Here’s how I calculated the mean, median, and mode:

  • mean is the most familiar  Definition of mean.. To calculate this in R I defined bimodal.x <- function(x) { x * 3 * dnorm(x, mean=0, sd=1)   +   x * dnorm(x, mean=3, sd=.3) / 4  } and did integrate(bimodal.x, lower=-Inf, upper=Inf).

    (You’re supposed to notice that bimodal.x is defined exactly the same as bimodal above but times •x.)

    The output is .75, that’s the mean.
  • mode is the x where the highest point is. That’s obviously zero. In fancy scary notation one writes “the argument of the highest probability” Definition of mode.
  • median is the most useful but also the hardest one to write the formulaic definition. Median has 50% of the observations to the left and 50% of the observations to the right. So Definition of median.
    In R so I had to plug in lots of values to integrate( bimodal, lower = -Inf, upper = ... ) and integrate( bimodal, upper = Inf, lower = ...) until I got them to be equal. I could have been a little smarter and tried to make the difference equal zero but the way I did it made sense and was quick enough.

    The answer is roughly .12.
    > integrate( bimodal, lower = -Inf, upper = .12 )
    1.643275 with absolute error < 1.8e-08
    > integrate( bimodal, upper = Inf, lower = .12 )
    1.606725 with absolute error < 0.0000027

    (I could have even found the exact value using a solver.
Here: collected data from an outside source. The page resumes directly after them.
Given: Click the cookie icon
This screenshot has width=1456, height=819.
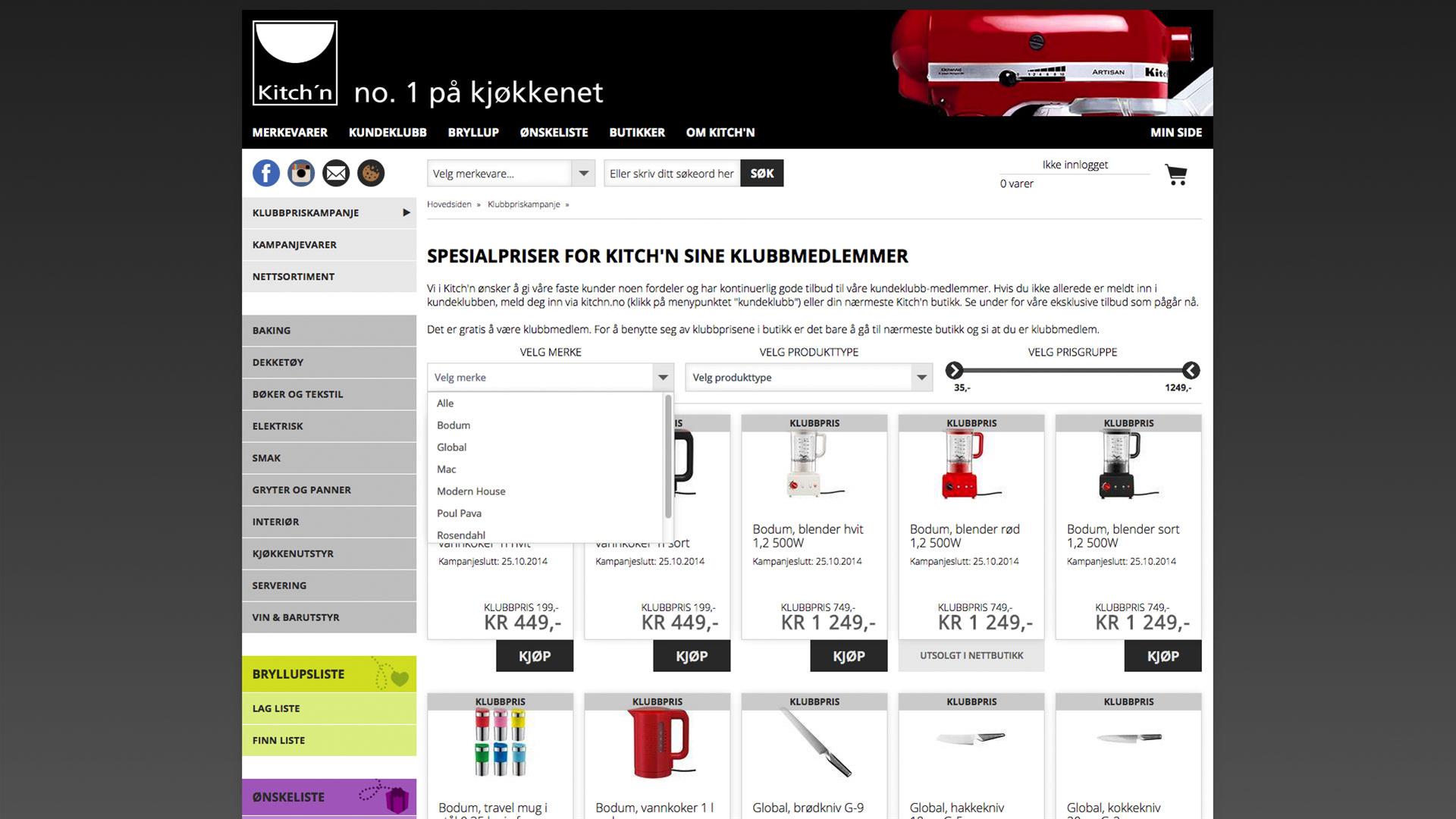Looking at the screenshot, I should pyautogui.click(x=371, y=174).
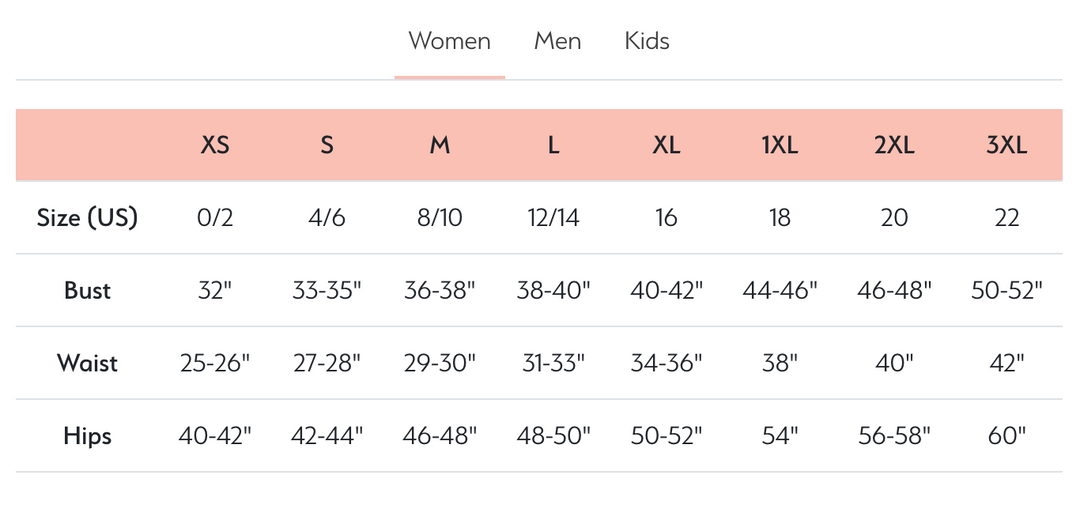Click the peach table header bar
The height and width of the screenshot is (520, 1080).
coord(100,145)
But I felt lazy, please excuse me.)  

A (bimodal) probability distribution with distinct mean, median, and mode.

Notice that I drew the numbers as vertical lines rather than points on the curve. And I eliminated the vertical axis labels. That’s because the mean, median, and mode are all x values and have nothing whatever to do with the vertical value. If I could have figured out how to draw a coloured dot at the bottom, I would have. You could also argue that I should have shown more humps or made the mean and median diverge even more.

Here’s how I drew the above:

png("some bimodal dist.png")
leg.text <- c("mean", "median", "mode")
leg.col <- c("red", "purple", "turquoise")
par(lwd=3, col="#333333")
plot( bimodal, -5, 5, main = "Some distribution", yaxt="n" )
abline(v = 0, col = "turquoise")
abline(v = .12, col = "purple")
abline(v = .75, col = "red")
legend(x = "topright", legend = leg.text, fill = leg.col, border="white", bty="n", cex = 2, text.col = "#666666")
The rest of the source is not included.